(Ticker) – The main European stock exchanges have started the Easter weekend, as they do not trade today, Friday 7 April (Good Friday) and Monday 10 April (Easter Monday). The lists of Paris (France), Frankfurt (Germany), Milan (Italy), London (United Kingdom), Madrid (Spain), Vienna (Austria), Brussels (Belgium), Amsterdam (Netherlands) have therefore remained closed, only to name the main ones.
No trading even on Wall Street, thus celebrating Good Friday as a red calendar day. Unlike Europe, however, the American Stock Exchange will be open on Monday 10 April. In this way, it will be possible to know the market’s reaction to the spread of today’s fate on the American labor market which showed a phase of slowdown, in the month of March, despite the series of rate hikes by the Federal Reserve. And, according to insiders, the US job report didn’t bring enough arguments for the “more dovish” FOMC members to stop the process of raising interest rates.
In Asiathe Stock Exchanges of Hong Kong, Philippines, New Zealand, India, Singapore and Australia remained closed today, while there was no closure for the Chinese indices and for the Tokyo Stock Exchange (Japan).
Today in the Eurozone there were no significant data on the agenda. The only indication came from France, where the current account deficit fell to French, as well as the trade balance deficit.
Yesterday, Philip Lane (ECB) he avoided expressing an orientation on the May meeting, reiterating that the outcome will be determined by the data.

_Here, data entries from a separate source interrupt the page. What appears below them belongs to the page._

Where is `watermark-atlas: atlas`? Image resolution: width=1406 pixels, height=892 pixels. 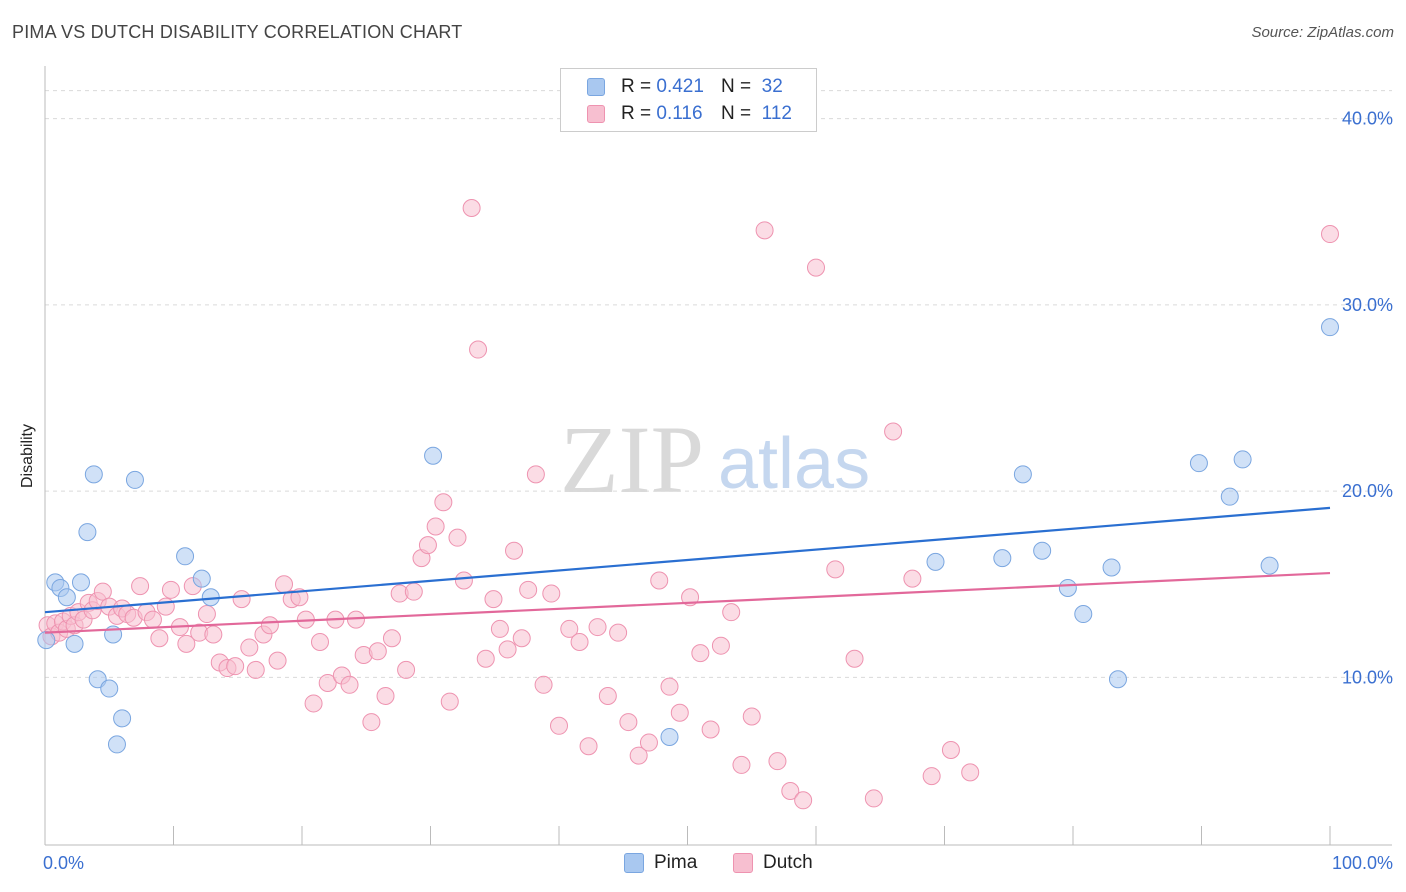
watermark-atlas: atlas is located at coordinates (794, 464).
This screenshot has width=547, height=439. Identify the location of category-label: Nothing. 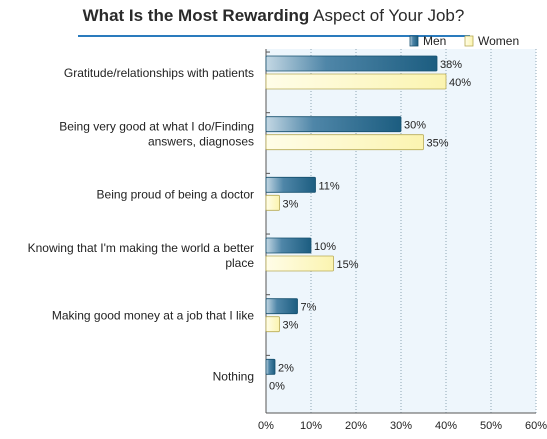
(234, 376).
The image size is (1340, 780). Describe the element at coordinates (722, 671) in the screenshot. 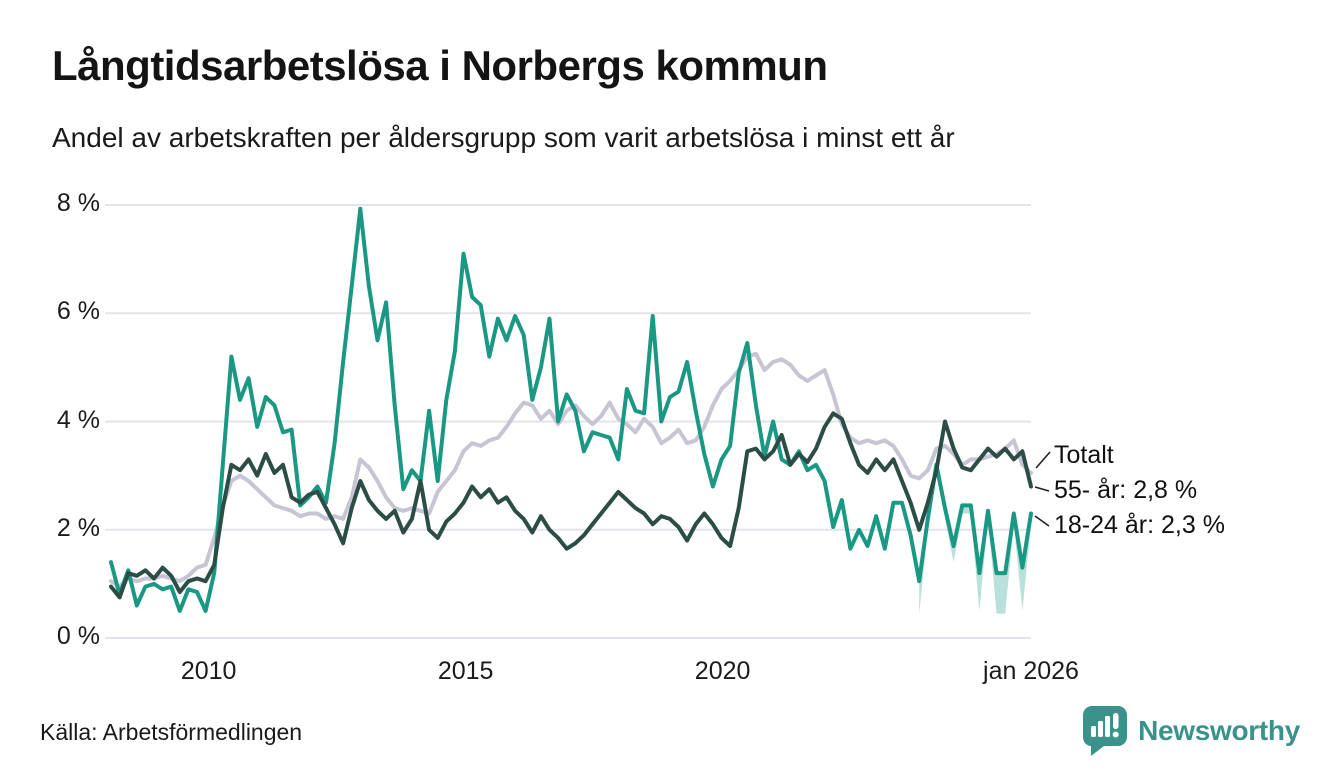

I see `x-axis-tick-label: 2020` at that location.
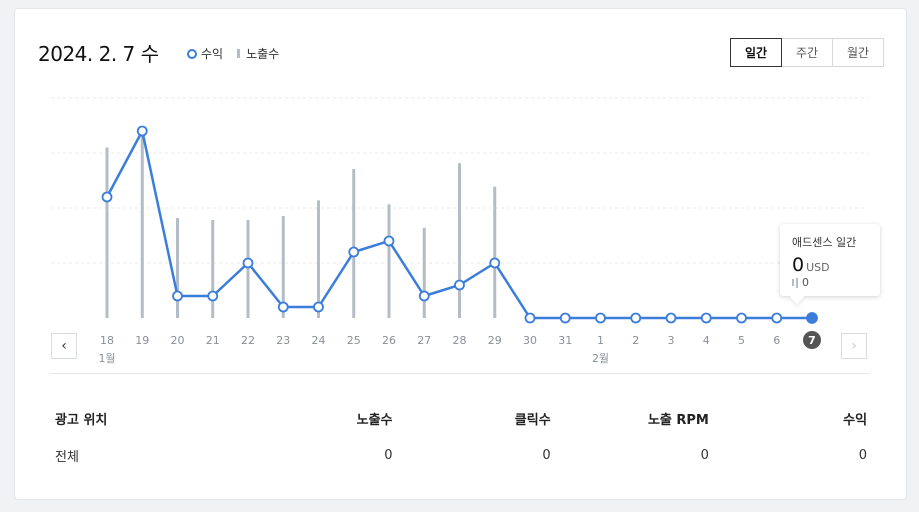 Image resolution: width=919 pixels, height=512 pixels. What do you see at coordinates (460, 340) in the screenshot?
I see `x-tick-label: 28` at bounding box center [460, 340].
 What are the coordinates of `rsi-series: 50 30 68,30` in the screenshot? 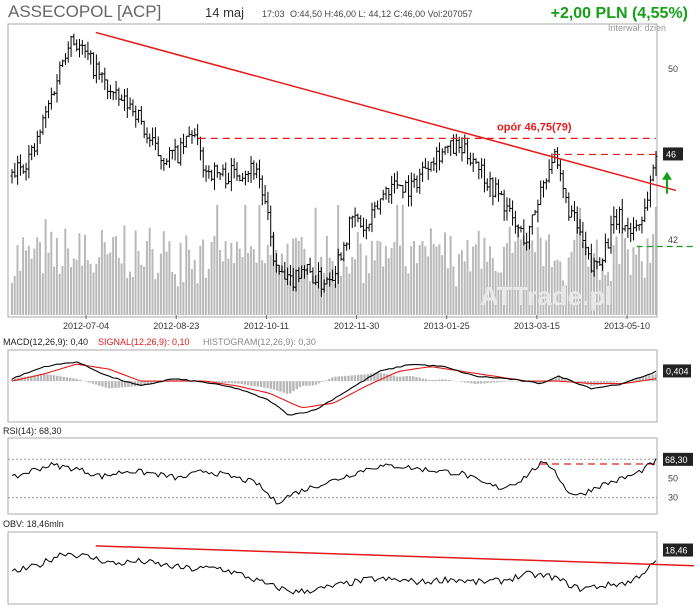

However, he admitted that if the March forecasts (formulated before the US banking crises) are confirmed by the next data, a rate hike on May 4 will be appropriate.
There next week in the euro area is expected poor in relevant economic data. According to analysts of Intesa Sanpaolo, Italian industrial production is expected to recover slightly in February after the drop in the first month of the year. Final inflation estimates for March in Germany and France should confirm the slowdown seen in the preliminary reading. For the entire Eurozone, February should see the second consecutive increase in industrial production but a drop in retail sales.